Drama though it might have been, it read like a chilly courtroom. Witnesses were actual politicians, environmentalists and researchers. Prosecutors and the defense team were lawyers and law professors.
Norway’s oil and gas industry, however, bowed out of taking part in the mock trial. Morten Traavik, the politically daring Norwegian actor and director who staged “The Trial of the Century,” said he asked key officials in Norway’s state oil juggernaut to participate, but they declined.
“That the minsters are busy isn’t a respectable reason not to appear in this people’s court,” said Traavik. “Even the king must answer to a people’s assembly.”
The prosecutor, played by University of Oslo law professor Hans Petter Graver, presented the case that the government’s decision to grant oil exploration licenses in the Barents Sea violates article 112 of the Norwegian constitution.
“Oil, of course, creates jobs, but money doesn’t justify climate losses,” he said. “We can’t make decisions only in our own interest, to Northerners, but to the detriment of other peoples. Other countries make anti-environmental decision, but that’s not a justification for us.”

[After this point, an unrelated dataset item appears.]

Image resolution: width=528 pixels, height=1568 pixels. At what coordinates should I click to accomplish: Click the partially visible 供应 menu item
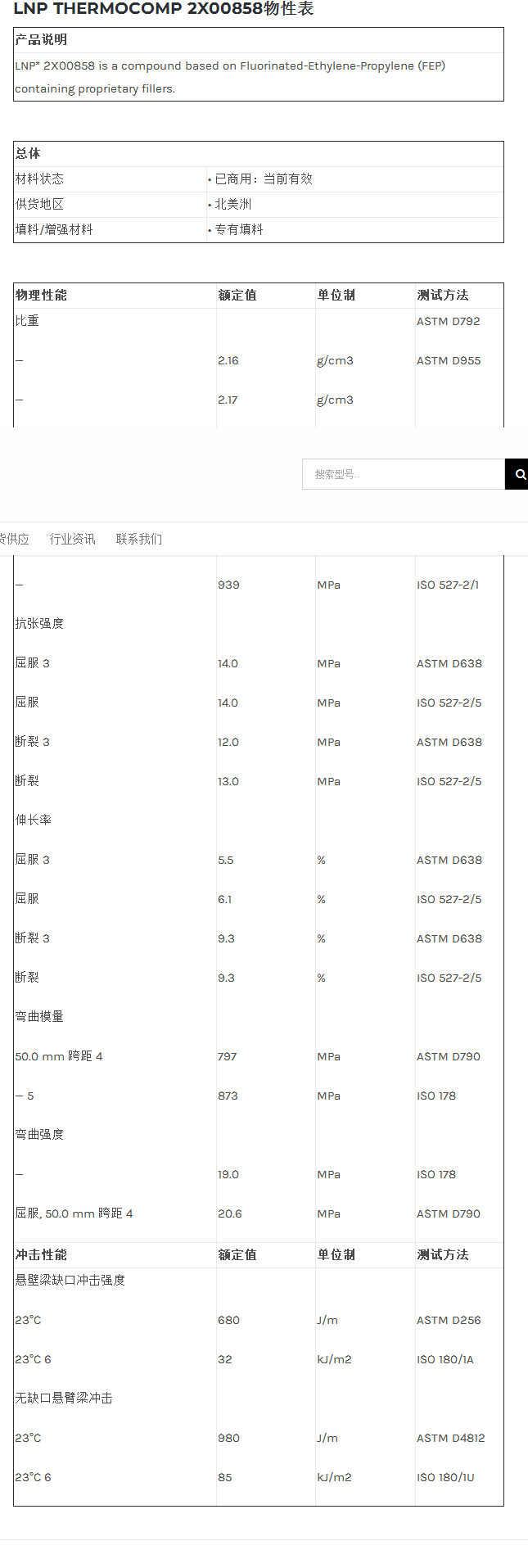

Witnesses for the prosecution spoke of responsibility to their descendants, which is more important than financial loses that would result of not drilling oil in the Arctic. They also spoke of responsibility to other areas of the world, Hong Kong for instance, that would sink should the world’s temperature rise by a few degrees.
“Politicians refer to the need to develop northern territories and jobs for young people, but who will need these jobs? Are you sure climate change won’t make our region unsuitable to our life?” was the point of view put forward by Stine Østnur, an activist with Nature and Youth. She was born in northern Norway, and she resented older politicians forcing their decisions on her generation.
But the defense contested in the mock trial that the country needs its oil, though those acting on the government side came to a variety of conclusions. A number of researchers suggested that the oil industry has become more environmentally responsible, citing the example of carbon capture and storage technologies.
Some who represented the Barents Spektakel organizers noted that cultural events like the one the audience was watching are financed largely by money from Norway’s oil industry.
Morten Grønvigh, a senior lawyer Hammervoll Pind who deals with offshore and nautical issues, represented the defense. He pointed out that Norway owed its high standard of living and economic well being to profits from oil.
“I intend to do everything I can to make our city the main port and hub for oil drilling on the continental shelf,” said Rune Rafaelsen, the mayor of Kirkenes, which last year lost about 400 jobs in the mining sector. “This will create new jobs.”
Ole-Gunnar Rasmussen, head of the workers union at Statoil, Norway’s state oil giant, was more categorical. He warned that several projects the company was running would be completed this year, and he said that if further exploration in the Barents Sea was precluded, 10,000 people would end up our of work.
Rasmussen concurred with the younger activists’ compassion for cities that could get inundated thanks to climate change. But he said that compassion shouldn’t eclipse the livelihood of fellow Norwegians.
Rasmussen has little faith in environmental innovation, saying an eventual shift to clean energy technologies and the development of renewable energy is a myth. Tesla electric cars, he said, won’t change things much, and environmentalists are holding out false hopes for energy production from algae.
The Trial of the Century’s verdict, however, voiced hope for the environmental vision. Of the 123 people who made it through the three days of sub-zero temperatures, and constituted the jury, 74 people found that the Norwegian government was violating the constitution by permitting more oil leases in the Barents Sea. Forty
Organizers of “The Trial of the Century” doubt their production will influence the actual trial in November. But the mock court shows divisions in Norway over progressing with the government’s historic oil agenda – divisions that could reach far beyond Norway’s borders.